3-5) signal their associated applications' capacity demand
indicators 430 to the controller. Among each of these indicators,
the core-demand-figures (CDFs) 530, express how many cores their
associated app is presently able utilize for its (ready to execute)
instances. Each application's capacity demand expressions 430 for
the controller further include a list of its ready instances in an
execution priority order 535.
[0122] Any of the cores 520 of a processor per FIG. 7 can comprise
any types of software program and data processing hardware
resources, e.g. central processing units (CPUs), graphics
processing units (GPUs), digital signal processors (DSPs) or
application specific processors (ASPs) etc., and in programmable
logic (FPGA) implementation, the core type for any core slot 520 is
furthermore reconfigurable per expressed demands of its assigned
app-task, e.g. per [1], Appendix A, Ch. 5.5.
[0123] The hardware logic based controller 540 module within the
processor system, through a periodic process, allocates and assigns
the cores 520 of the processor among the set of applications and
their instances based on the applications' core demand figures
(CDFs) 530 as well as their contractual core capacity entitlements
(CEs). This application instance to core assignment process is
exercised periodically, e.g. at intervals such as once per a
defined number (for instance 64, 256 or 1024, or so forth) of
processing core clock or instruction cycles. The app-instance to
core assignment algorithms of the controller produce, per the
app-instances on the processor, identification 550 of their
execution cores (if any, at any given time), as well as per the
cores of the fabric, identification 560 of their respective
app-instances to execute. Moreover, the assignments 550, 560
between app-insts and the cores of the array 515 control the access
between the cores 520 of the fabric and the app-inst specific
memories at the fabric network and memory subsystem 800 (which can
be implemented e.g. per [1] Appendix A, Ch. 5.4).
[0124] The app-instance to core mapping info 560 also directs the
muxing 450 of input data from the RX buffers 260 of an appropriate
app-instance to each core of the array 515, as well as the muxing
580 of the input data read control signals (570 to 590, and 575 to
595) from the core array to the RX logic submodule (FIG. 5) of the
app-instance that is assigned for any given core 520 at any given
time.
[0125] Similarly, the core to app-inst mapping info 560 also
directs the muxing 600 of the (source) app-instance specific ITC
permit signals (212 to 213) from the destination processing stages
to the cores 520 of the local manycore array, according to which
app-instance is presently mapped to which core.
[0126] Further reference specifications for aspects and embodiments
of the invention are in the references [1] through [10].

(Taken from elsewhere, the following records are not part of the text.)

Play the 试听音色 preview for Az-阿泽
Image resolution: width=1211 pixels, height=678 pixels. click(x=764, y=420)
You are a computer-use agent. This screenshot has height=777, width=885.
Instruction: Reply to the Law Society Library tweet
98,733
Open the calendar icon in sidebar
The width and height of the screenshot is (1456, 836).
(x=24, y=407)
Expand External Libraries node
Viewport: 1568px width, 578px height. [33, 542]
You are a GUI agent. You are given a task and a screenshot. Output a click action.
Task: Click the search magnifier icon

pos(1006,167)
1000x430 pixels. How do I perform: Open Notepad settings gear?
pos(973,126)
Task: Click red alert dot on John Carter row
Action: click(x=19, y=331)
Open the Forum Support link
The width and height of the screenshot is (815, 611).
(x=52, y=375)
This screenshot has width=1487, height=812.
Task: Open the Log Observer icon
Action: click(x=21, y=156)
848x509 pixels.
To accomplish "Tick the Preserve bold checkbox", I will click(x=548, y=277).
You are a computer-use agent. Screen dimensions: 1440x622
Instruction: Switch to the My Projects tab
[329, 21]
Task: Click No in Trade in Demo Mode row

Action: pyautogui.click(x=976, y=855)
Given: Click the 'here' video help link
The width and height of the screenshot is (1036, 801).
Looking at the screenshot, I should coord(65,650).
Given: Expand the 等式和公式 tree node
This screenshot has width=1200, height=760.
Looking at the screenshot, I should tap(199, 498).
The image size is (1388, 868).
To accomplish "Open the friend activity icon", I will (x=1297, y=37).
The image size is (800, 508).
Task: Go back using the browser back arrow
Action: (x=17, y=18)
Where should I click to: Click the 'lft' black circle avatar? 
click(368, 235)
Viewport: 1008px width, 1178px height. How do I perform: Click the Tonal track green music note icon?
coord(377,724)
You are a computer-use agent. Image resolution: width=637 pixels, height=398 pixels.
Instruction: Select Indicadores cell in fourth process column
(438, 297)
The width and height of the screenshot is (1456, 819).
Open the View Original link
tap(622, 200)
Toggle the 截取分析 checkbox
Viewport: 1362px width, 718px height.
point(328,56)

[0127] The functionality of the invented systems and methods
described in this specification, where not otherwise mentioned, is
implemented by hardware logic of the system (wherein hardware logic
naturally also includes any necessary signal wiring, memory
elements and such).
[0128] Generally, this description and drawings are included to
illustrate architecture and operation of practical embodiments of
the invention, but are not meant to limit the scope of the
invention. For instance, even though the description does specify
certain system elements to certain practical types or values,
persons of skill in the art will realize, in view of this
description, that any design utilizing the architectural or
operational principles of the disclosed systems and methods, with
any set of practical types and values for the system parameters, is
within the scope of the invention. Moreover, the system elements
and process steps, though shown as distinct to clarify the
illustration and the description, can in various embodiments be
merged or combined with other elements, or further subdivided and
rearranged, etc., without departing from the spirit and scope of
the invention. Finally, persons of skill in the art will realize
that various embodiments of the invention can use different
nomenclature and terminology to describe the system elements,
process phases etc. technical concepts in their respective
implementations. Generally, from this description many variants and
modifications will be understood by one skilled in the art that are
yet encompassed by the spirit and scope of the invention.